Duarte et al. (1996) estudaram o perfil de variação da concentração de mercúrio nos sedimentos em profundidade, recolhidos a cerca de 2000 m do início do Esteiro do Barbosa. Obtiveram uma concentração à superfície de mercúrio de 2,6 µg/g, verificando-se o maior valor de concentração do metal a uma profundidade de aproximadamente 30 cm (10,7 µg/g). A uma profundidade de 50 cm os valores de concentração de mercúrio eram apenas cerca de quatro vezes superiores aos níveis considerados de base (0,05 µg/g). Desta forma, os autores concluíram que os sedimentos recolhidos no Esteiro da Barbosa, da camada com 50 cm de profundidade, poderiam corresponder aos sedimentos existentes no local antes de ocorrer o problema da contaminação industrial (Universidade de Aveiro, 2001b).

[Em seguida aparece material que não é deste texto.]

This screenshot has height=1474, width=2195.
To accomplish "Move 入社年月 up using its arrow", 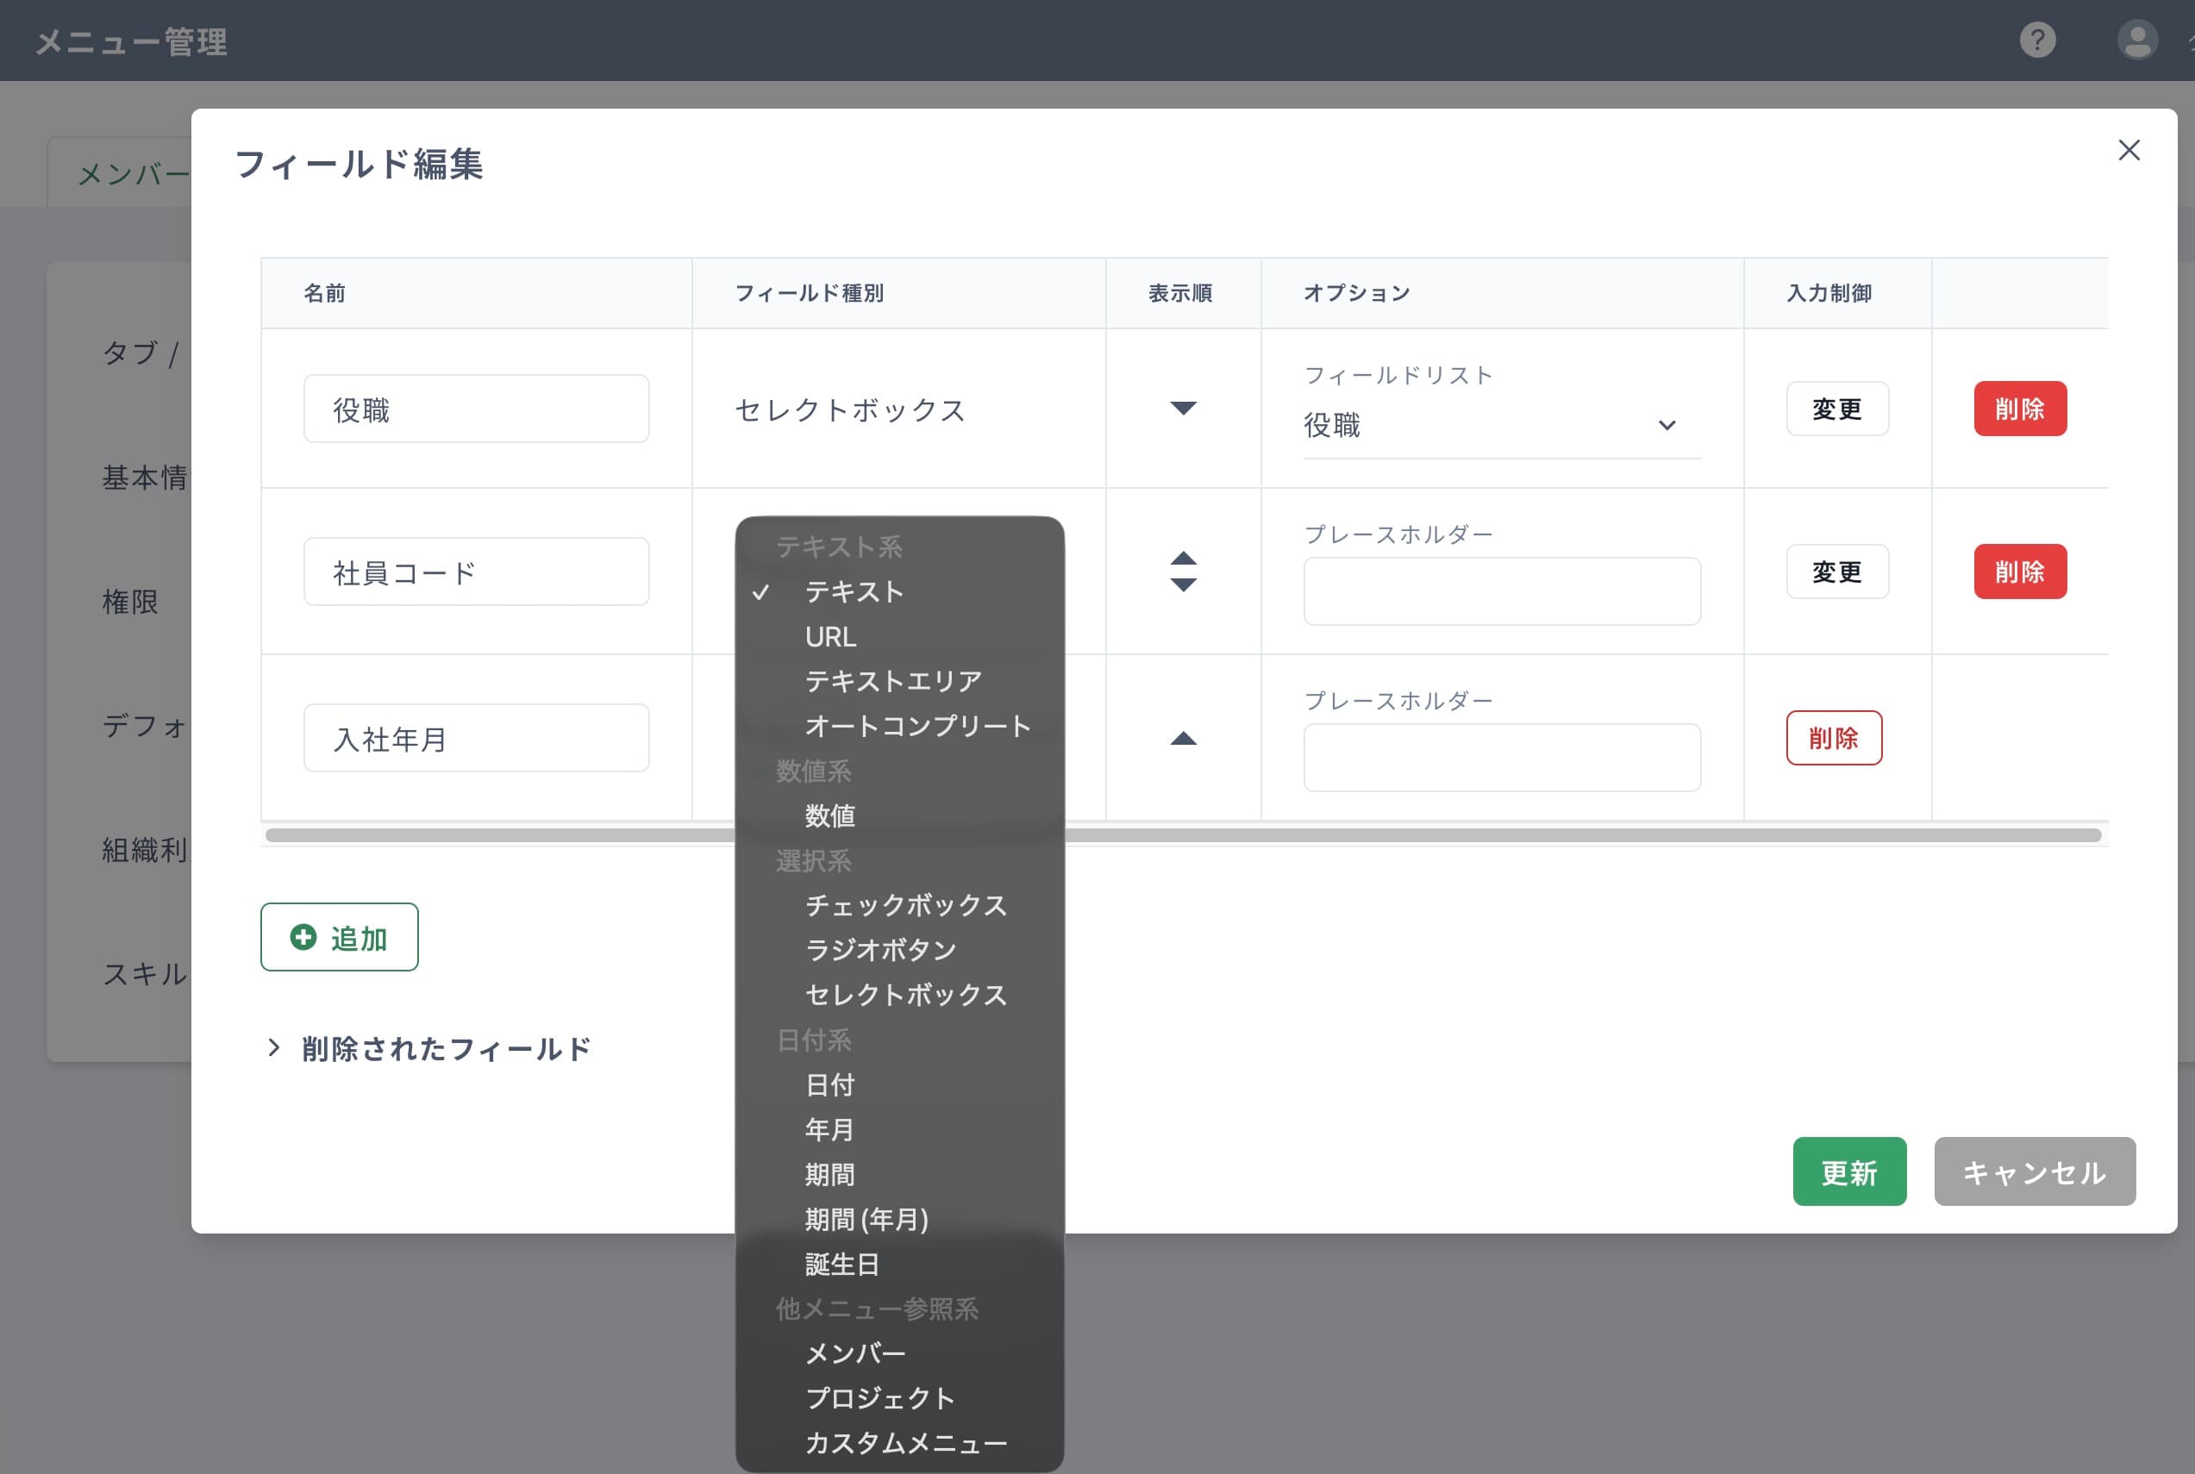I will coord(1183,738).
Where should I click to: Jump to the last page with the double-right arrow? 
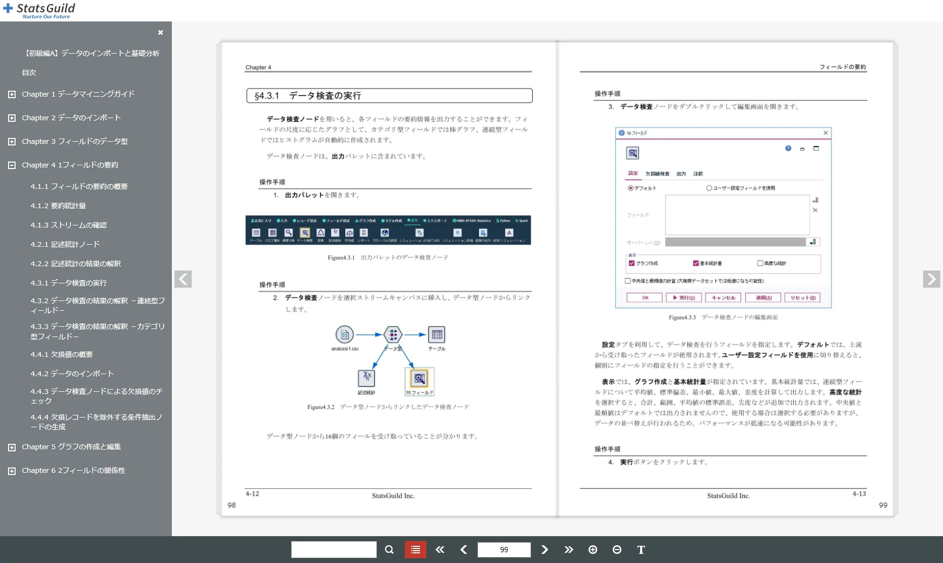(569, 550)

O pico máximo de concentração de mercúrio em termos de profundidade encontrava-se a cerca de 30 cm. Nos anos 80 o pico máximo de concentração encontrava-se à superfície, com uma tendência para contínuo enriquecimento. A actual posição do pico máximo revela que o Esteiro da Barbosa é uma zona de sedimentação, mas que a matéria suspensa que se tem depositado neste Esteiro é cada vez menos contaminada (Universidade de Aveiro, 2001b).

6.5 Síntese

Estudos da dinâmica lagunar e de qualidade da água revelam de forma inequívoca o aumento da intrusão salina no BVL assim como a existência de zonas de influência diferenciadas das marés no seu interior e em toda a área envolvente da laguna. As intervenções sucessivas decorrentes das obras do porto de Aveiro e de dragagem dos canais da Ria têm sido responsáveis pela intrusão salina no BVL que é seguramente o problema mais denunciado pela maioria dos intervenientes. Independentemente da salinidade, a qualidade das águas, de um modo geral, não é boa sendo sobretudo afectada pela contaminação orgânica provavelmente de origem pecuária e por fertilização com chorumes o que simultaneamente não é compensado por uma reoxigenação natural devida à pouca circulação das águas, sobretudo em algumas das áreas do BVL. A contaminação orgânica de origem doméstica, embora constituísse um problema, deixou de o ser com a entrada em funcionamento do SIMRIA. Sob o ponto de vista da qualidade do ambiente, o problema mais grave será, no entanto, os níveis de concentração de mercúrio nos sedimentos nomeadamente nos esteiros do Barbosa e de Estarreja embora a descarga de mercúrio para a Ria tenha decrescido.